Last Updated:Friday - 09/24/2010
November 13, 2006
Make housing affordable for all Albertans
While Alberta's economy is booming at record rates, most residents have seen little direct benefit of the boom. Many types of skilled tradespeople, of course, can virtually name their own price or, if you're a developer or a person who owns land up for development, you may well see extra money. Many people who had no work - or only sporadic work - have found a decent steady income because of the boom.
But for many Albertans, economic growth has mostly meant higher property taxes, more vehicles on the roads and higher housing costs.
It is the last phenomenon that is of greatest concern. Housing is a necessity of life and Alberta's housing stock is not growing fast enough to meet the burgeoning needs. Homelessness is on the increase.
As well, people on low incomes are being squeezed as some landlords raise rents to what the market will bear. Families looking to buy a first home have seen housing prices skyrocket to what is well beyond what they can afford. In Edmonton, the average single family home sold for $326,292 in October, up more than $100,000 from record high prices at the same time last year. In Calgary the average price in October was higher still - $371,011.
People's housing needs range from emergency shelter to many types of supported housing to low-income rental units. There is an immediate need for 6,000 low-income affordable housing units in Edmonton. Mayor Stephen Mandel has made the provision of such housing a priority but the main funding needs to come from provincial and federal governments.

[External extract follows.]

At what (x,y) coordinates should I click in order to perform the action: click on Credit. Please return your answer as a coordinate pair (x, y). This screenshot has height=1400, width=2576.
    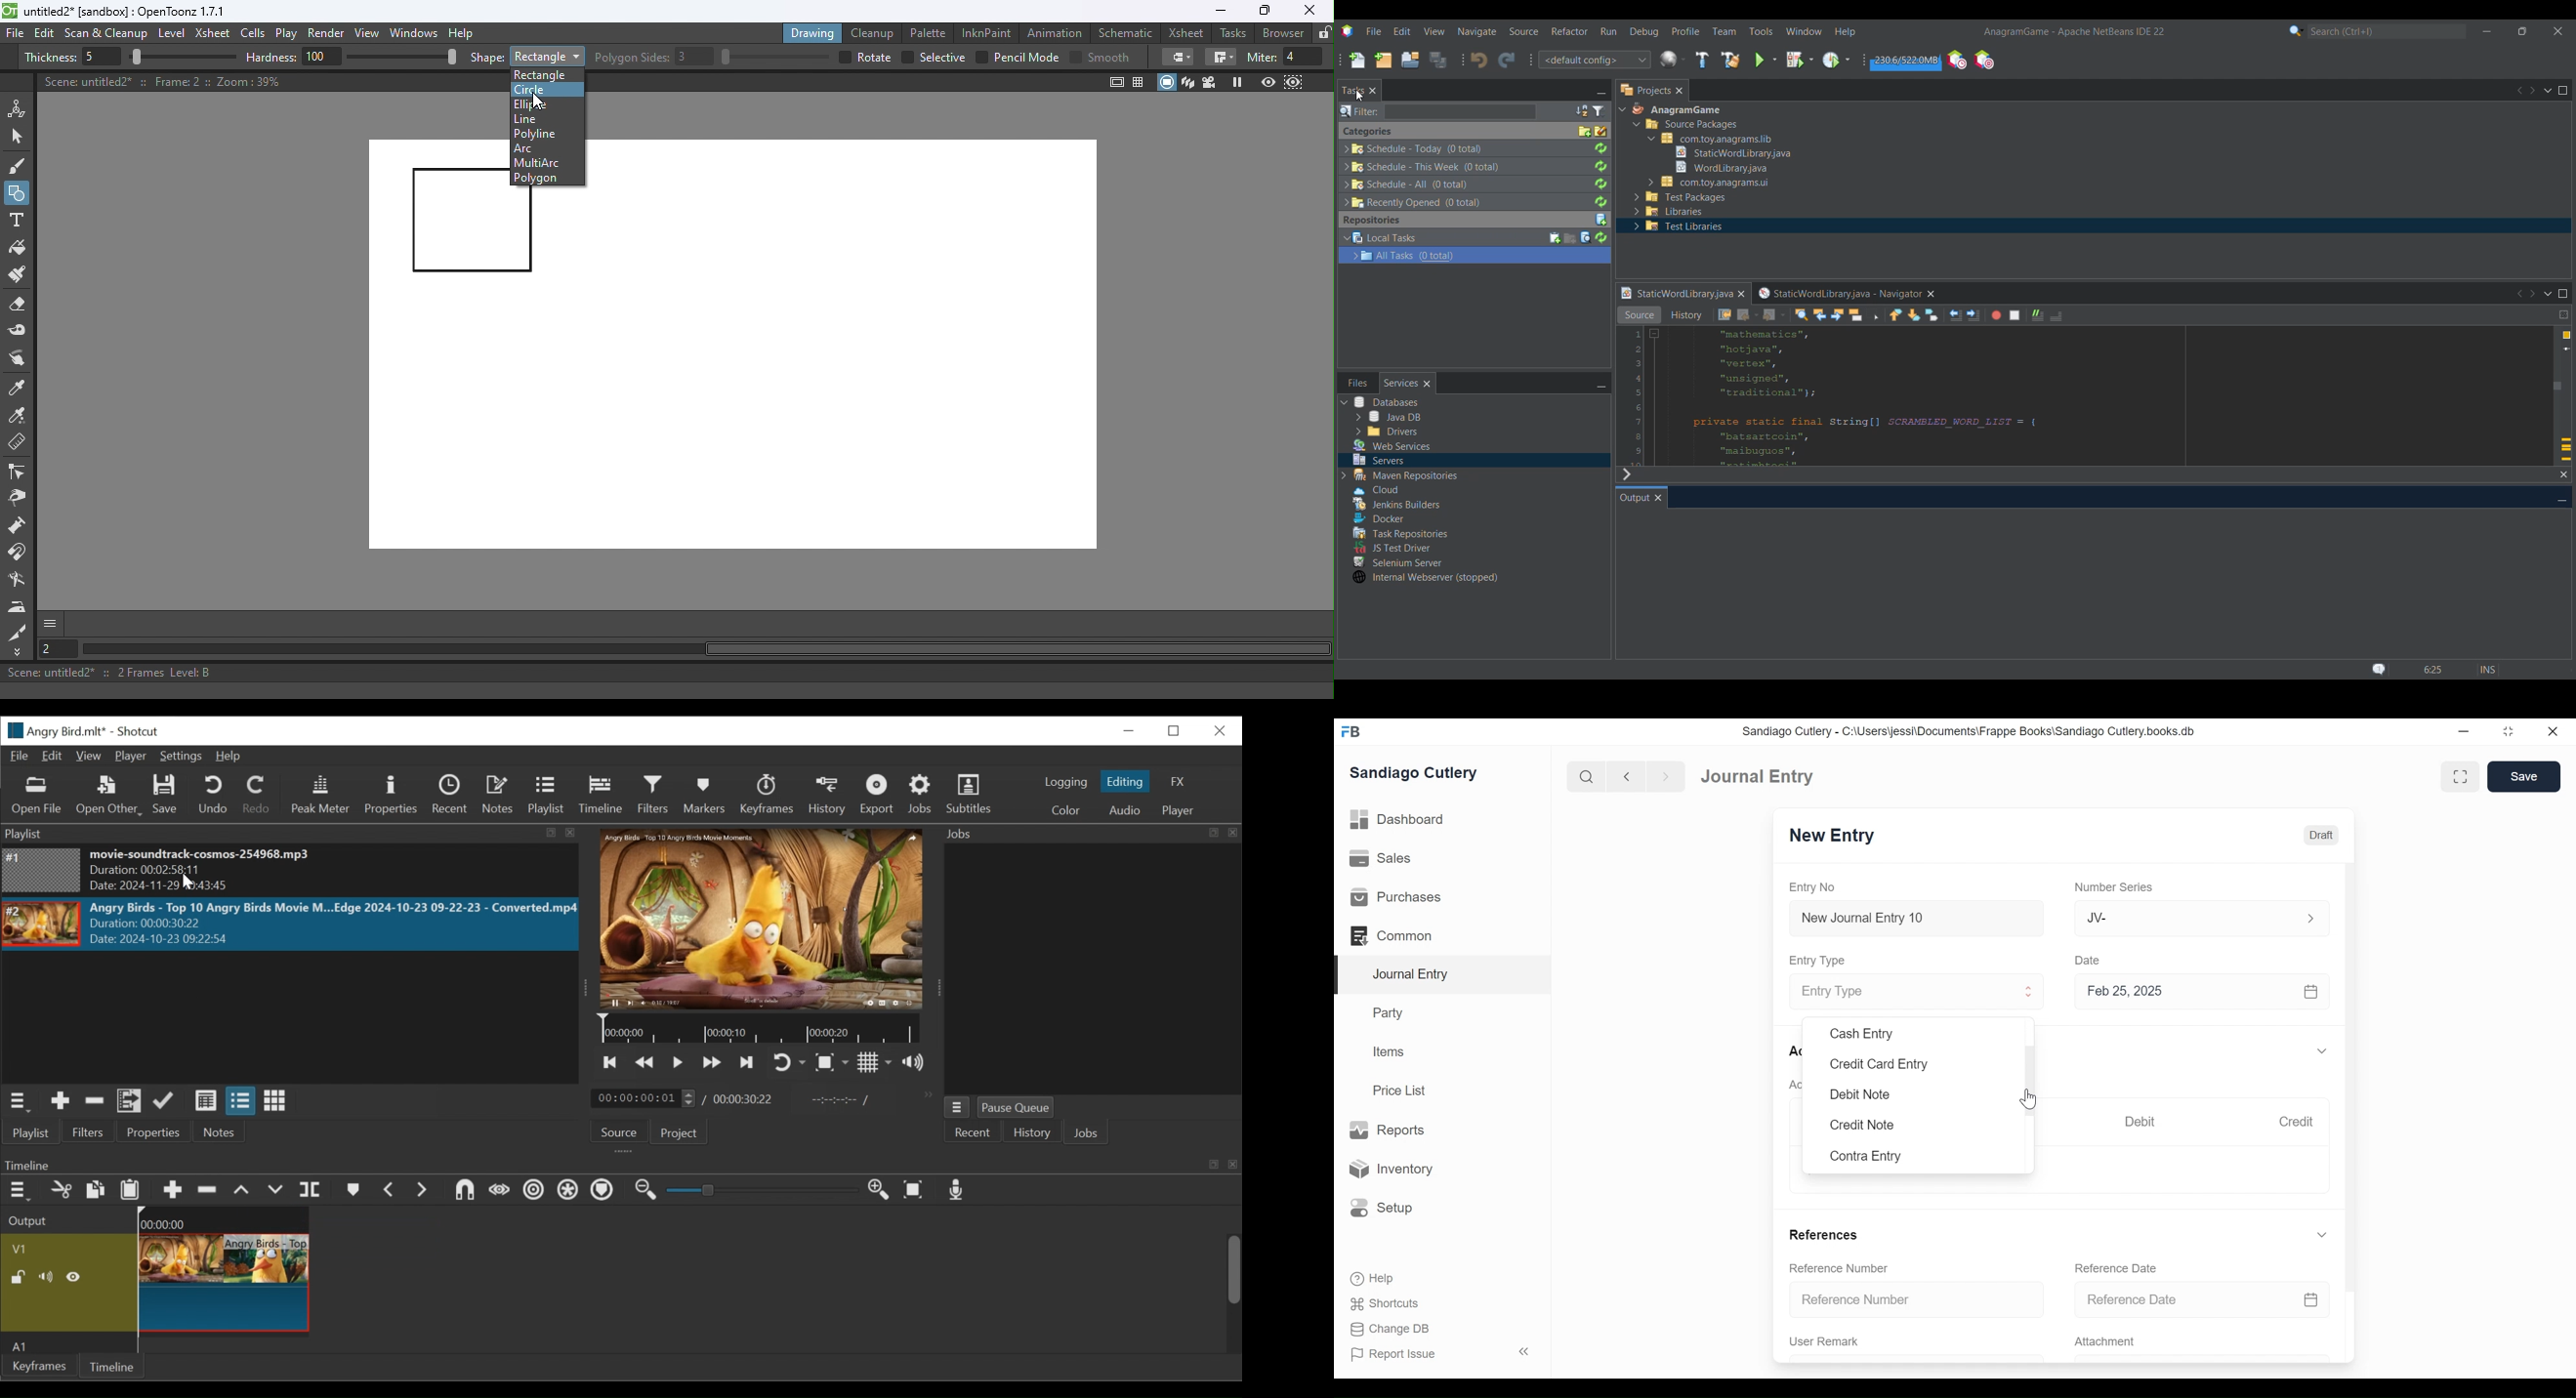
    Looking at the image, I should click on (2300, 1123).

In no small part, the current situation is due to years of neglect. Alberta's economy has been growing rapidly for 10 years, but the provincial government has paid scant attention to the social dislocation that has accompanied the rapid growth. It has failed to fund low-income housing and those people are now being squeezed by the combination of escalating prices and the housing shortage.
It should be no surprise then that homelessness is on the rise. Here, the government has stepped in to provide shelter to many of the large number of people sleeping on the streets. This is a very visible and disconcerting problem to the wider population.
Many others are the hidden homeless. They are "couch surfing" - sleeping in the living rooms of their friends and relatives until they can find permanent housing of their own. Their very hiddenness may diminish the size of the problem in the eyes of the public.
Homelessness is the final end of other systems that are not meeting the needs of the people - particularly community supports for the mentally ill and the lack of affordable housing. It can also be the result of poor choices people have made in their lives. But there are few places people can go to rectify those choices, to get help in turning their lives around.
The boom has been a good thing for some people. But the Alberta government needs to get enough revenue from the exploitation of resources owned by the people of this province to ensure the needs of all people are met - both now and in the future. It must be asked whether Alberta's royalty rates are high enough.
For Alberta to be a good society -as opposed to a merely wealthy one - it needs to ensure that the needs of the most disadvantaged people are being met and that opportunities are being opened for them. We will be judged on how we treat the least of our brothers and sisters. This is not entirely the responsibility of government. But government must play a leading role, both in emphasizing priorities and especially in funding those priorities.
One major priority for our government must be to ensure that affordable housing is available for all Albertans. At present, that need is not being met.